Collection entries:
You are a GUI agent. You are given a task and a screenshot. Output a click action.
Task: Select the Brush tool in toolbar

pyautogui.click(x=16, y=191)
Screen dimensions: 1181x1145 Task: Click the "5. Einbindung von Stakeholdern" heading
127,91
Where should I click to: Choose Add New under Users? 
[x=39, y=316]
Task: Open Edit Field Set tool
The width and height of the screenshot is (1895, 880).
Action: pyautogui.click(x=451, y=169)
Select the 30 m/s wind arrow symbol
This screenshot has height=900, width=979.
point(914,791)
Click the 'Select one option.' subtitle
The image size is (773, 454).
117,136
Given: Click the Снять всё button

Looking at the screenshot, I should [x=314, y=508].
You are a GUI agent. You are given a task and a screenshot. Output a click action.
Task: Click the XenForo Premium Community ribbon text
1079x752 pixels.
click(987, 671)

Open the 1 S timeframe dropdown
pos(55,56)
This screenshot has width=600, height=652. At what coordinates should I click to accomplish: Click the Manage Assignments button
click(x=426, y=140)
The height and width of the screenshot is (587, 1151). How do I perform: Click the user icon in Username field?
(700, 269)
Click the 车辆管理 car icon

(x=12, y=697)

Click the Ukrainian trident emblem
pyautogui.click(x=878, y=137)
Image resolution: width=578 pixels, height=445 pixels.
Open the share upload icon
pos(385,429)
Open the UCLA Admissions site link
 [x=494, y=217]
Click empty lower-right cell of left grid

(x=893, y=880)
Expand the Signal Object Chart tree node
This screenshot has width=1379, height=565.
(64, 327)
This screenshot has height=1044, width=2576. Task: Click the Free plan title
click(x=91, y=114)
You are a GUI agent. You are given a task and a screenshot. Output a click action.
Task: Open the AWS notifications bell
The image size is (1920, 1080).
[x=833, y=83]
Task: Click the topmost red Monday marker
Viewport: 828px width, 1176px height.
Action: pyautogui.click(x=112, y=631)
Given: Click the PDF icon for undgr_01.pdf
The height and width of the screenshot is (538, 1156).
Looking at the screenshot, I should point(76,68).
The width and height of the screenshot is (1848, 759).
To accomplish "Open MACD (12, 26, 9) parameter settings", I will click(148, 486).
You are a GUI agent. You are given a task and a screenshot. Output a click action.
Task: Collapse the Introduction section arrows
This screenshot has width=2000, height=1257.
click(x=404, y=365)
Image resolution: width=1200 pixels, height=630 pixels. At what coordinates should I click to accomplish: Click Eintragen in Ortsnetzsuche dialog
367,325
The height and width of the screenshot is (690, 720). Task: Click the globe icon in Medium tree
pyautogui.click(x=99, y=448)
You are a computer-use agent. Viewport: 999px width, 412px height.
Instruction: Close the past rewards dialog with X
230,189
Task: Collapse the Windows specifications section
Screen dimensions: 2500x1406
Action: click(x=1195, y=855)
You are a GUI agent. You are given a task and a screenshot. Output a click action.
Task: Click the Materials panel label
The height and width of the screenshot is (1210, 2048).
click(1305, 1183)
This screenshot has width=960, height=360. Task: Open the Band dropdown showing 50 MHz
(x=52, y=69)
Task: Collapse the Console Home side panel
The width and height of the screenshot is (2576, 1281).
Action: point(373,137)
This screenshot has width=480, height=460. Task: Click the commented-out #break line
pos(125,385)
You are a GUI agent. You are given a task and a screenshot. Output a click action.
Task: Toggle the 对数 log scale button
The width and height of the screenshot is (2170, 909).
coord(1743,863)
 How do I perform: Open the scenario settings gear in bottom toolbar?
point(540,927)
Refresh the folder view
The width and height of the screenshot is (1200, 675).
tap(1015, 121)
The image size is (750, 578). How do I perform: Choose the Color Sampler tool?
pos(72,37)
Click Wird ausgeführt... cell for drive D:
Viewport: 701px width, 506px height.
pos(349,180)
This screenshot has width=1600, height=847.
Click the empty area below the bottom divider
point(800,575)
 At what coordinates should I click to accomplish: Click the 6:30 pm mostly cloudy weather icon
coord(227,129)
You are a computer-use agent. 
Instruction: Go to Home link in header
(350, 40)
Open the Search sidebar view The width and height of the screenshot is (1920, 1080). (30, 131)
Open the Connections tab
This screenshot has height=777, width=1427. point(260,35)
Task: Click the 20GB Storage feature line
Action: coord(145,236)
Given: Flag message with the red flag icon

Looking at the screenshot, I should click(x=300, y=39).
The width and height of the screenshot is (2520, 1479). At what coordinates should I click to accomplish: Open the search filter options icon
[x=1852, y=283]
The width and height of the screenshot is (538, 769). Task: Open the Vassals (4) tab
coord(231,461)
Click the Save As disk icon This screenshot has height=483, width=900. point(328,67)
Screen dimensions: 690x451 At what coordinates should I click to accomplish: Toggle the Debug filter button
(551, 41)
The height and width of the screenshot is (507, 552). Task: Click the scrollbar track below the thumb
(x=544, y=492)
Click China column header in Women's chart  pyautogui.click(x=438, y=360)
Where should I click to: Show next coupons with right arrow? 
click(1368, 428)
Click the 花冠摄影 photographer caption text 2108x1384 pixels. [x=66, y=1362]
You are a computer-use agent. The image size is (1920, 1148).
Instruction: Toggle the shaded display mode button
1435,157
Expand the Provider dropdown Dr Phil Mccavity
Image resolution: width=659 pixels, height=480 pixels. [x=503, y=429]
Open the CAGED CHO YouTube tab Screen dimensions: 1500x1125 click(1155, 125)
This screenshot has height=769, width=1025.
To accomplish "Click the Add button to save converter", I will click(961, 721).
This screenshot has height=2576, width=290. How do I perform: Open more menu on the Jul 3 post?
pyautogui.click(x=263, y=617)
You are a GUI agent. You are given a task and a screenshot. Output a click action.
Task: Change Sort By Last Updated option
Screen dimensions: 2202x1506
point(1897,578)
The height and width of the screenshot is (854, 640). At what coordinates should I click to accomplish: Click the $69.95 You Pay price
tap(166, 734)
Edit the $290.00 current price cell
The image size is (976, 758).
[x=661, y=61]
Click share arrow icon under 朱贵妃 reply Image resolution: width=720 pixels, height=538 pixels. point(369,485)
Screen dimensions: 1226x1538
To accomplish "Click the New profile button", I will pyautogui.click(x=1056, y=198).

→ TASK REQUIREMENTS
Count the lines in the records that contain the string "resolution" with matching case, and give only the number.

→ SOLUTION TO THIS EXERCISE
4